Companies Act, 2013: The
Nomination and Remuneration Committee is the exclusive authority to recommend
to the Board a policy, relating to remuneration to directors. According to
Section 197(4) of the Act, the remuneration payable to the directors of a
company, including any managing or whole-time director or manager, shall be
determined, in accordance with and subject to the provisions of this section,
either by the articles of the company, or by a resolution or, if the articles
so require, by a special resolution, passed by the company in general meeting
and the remuneration payable to a director determined aforesaid shall be
inclusive of the remuneration payable to him for the services rendered by him
in any other capacity.

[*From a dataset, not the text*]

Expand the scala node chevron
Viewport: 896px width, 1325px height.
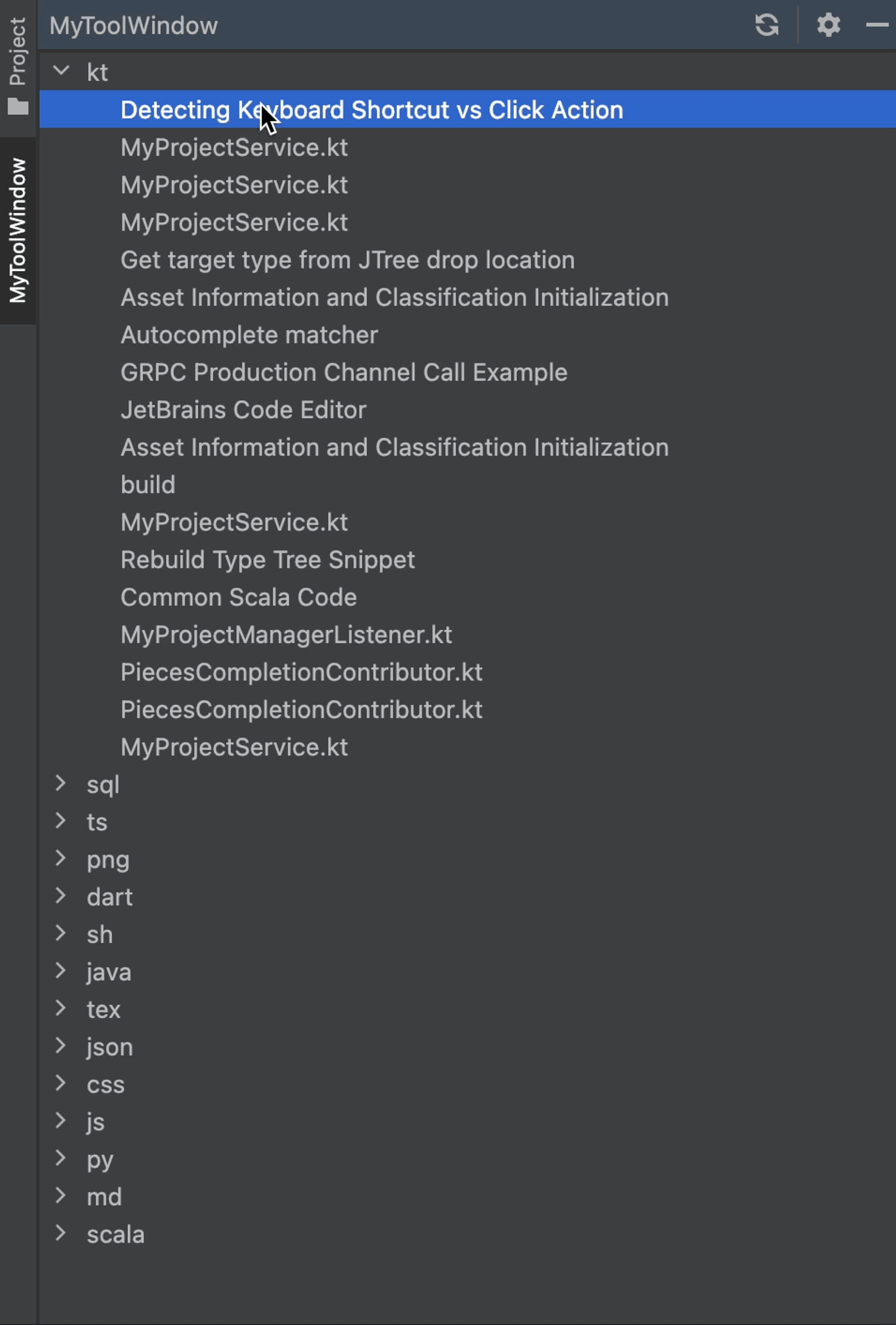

A director may receive remuneration by way of fee for
attending meetings of the Board or Committee thereof or for any other purpose
whatsoever as may be decided by the Board (Maximum prescribed amount is Rs.
1lakh per meeting). The Independent Directors shall not be entitled for any
stock option.
Resignation
or Removal of Independent Directors
SEBI LODR 2015 does not prescribe the manner
of resignation/removal of independent directors. It only provides that an
independent director who resigns or is removed from the Board of the Company
shall be replaced by a new independent director at the earliest but not later
than the immediate next Board meeting or three months from the date of such
vacancy, whichever is later. Where the company fulfils the requirement of
independent directors in its Board even without filling the vacancy created by
such resignation or removal, as the case may be, the requirement of replacement
by a new independent director shall not apply. The Board of the company shall
satisfy itself that plans are in place for orderly succession for appointments
to the Board and to senior management.
The Companies Act, 2013:
Section 168 and 169 of the Act prescribes the manner of resignation and removal
of directors, including Independent Directors. Further, Schedule IV of the Act
prescribes that an independent director who resigns or is removed from the
Board of the company shall be replaced by a new independent director within a
period of not more than one hundred and eighty days from the date of such
resignation or removal, as the case may be. Where the company fulfils the
requirement of independent directors in its Board even without filling the
vacancy created by such resignation or removal, as the case may be, the
requirement of replacement by a new independent director shall not apply.